Dartmoor is a fogbound corner of southwest England, perhaps best known as the setting of Sir Arthur Conan Doyle’s Sherlock Holmes mystery The Hound of the Baskervilles. It is just the kind of place where it is possible to believe that a large, primeval, supernatural beast could wreak havoc. When the shroud of mist lifts, Dartmoor can be starkly beautiful. More often the weather is oppressive and the countryside nearly invisible. During the Napoleonic Wars, the British selected the site for a prison to house the French sailors and soldiers they captured, locating the compound just far enough inland to keep it safe from raiders hoping to liberate their comrades, but close enough to Plymouth to make it a day’s march from the coast. The prison, constructed with a huge circular wall around it, was erected in a valley, increasing the likelihood of fog. The strategy worked. When I visited the region one early spring day in 2006, the combination of low-hanging clouds, mist, and rain, made it almost impossible to see the gate as I drove by. (The building is still used as a prison.)
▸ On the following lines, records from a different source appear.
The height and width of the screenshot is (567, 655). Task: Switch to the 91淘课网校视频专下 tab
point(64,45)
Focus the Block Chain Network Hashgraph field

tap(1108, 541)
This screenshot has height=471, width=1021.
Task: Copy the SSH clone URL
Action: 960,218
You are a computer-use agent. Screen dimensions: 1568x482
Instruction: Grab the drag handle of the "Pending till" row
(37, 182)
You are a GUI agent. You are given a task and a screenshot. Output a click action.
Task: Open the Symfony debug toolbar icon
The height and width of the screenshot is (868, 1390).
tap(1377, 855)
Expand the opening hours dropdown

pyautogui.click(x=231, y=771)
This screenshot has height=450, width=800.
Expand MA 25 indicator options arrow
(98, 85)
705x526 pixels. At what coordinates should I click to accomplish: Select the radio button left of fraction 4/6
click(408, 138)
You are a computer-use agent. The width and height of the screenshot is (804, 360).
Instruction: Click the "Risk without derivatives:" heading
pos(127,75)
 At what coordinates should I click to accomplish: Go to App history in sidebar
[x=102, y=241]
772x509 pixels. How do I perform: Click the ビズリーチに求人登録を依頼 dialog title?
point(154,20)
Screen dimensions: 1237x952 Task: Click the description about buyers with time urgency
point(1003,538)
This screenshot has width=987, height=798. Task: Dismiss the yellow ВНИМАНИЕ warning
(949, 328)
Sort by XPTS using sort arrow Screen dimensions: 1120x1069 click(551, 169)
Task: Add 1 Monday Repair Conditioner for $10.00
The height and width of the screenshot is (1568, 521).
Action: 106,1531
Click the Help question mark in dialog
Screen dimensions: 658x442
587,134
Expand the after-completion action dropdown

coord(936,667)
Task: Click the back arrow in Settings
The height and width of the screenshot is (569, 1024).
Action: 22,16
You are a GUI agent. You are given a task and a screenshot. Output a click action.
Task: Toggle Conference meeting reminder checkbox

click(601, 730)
During the War of 1812, Dartmoor gradually became a prison for Americans. Initially, the British lodged Americans captured on the high seas at Dartmoor with the French. As conflict with France wound down, French prisoners were sent home across the channel. And, as the British captured an increasing number of American ships, more and more Americans were concentrated in the compound. The British even sent men who had been serving in the royal navy, and who claimed American citizenship, to Dartmoor. Many of these sailors had been impressed and resented the way they were being treated now that His Majesty’s Navy no longer needed them to fight Bonaparte’s navy. By the end of 1814, there were 6,000 Americans in Dartmoor, about one fourth of whom had been released to the prison from the British navy, while the rest had been captured at sea.
Between the signing of the Treaty of Ghent and April 6, 1815, the day of the incident the Americans called the Dartmoor Massacre, the prison on the desolate moor was fraught with tension. As soon as the American prisoners heard of the treaty in December, they ran up a banner announcing “free trade and sailors’ rights,” using the slogan that had been ubiquitous in the United States and was an accepted shorthand for the causes of the war. The prison commandant found the slogan so offensive that he insisted that the banner be taken down. After tense negotiations, the prisoners agreed to remove their standard for the time being, and the commandant promised to fly both the British and the American flags atop the prison. In the weeks and months that followed, the prisoners tested their British guards at every opportunity. They tried American agent Reuben Beasley in effigy for not alleviating their harsh conditions. Finding him guilty, the prisoners then hanged his effigy. Later they rioted over the type of bread served.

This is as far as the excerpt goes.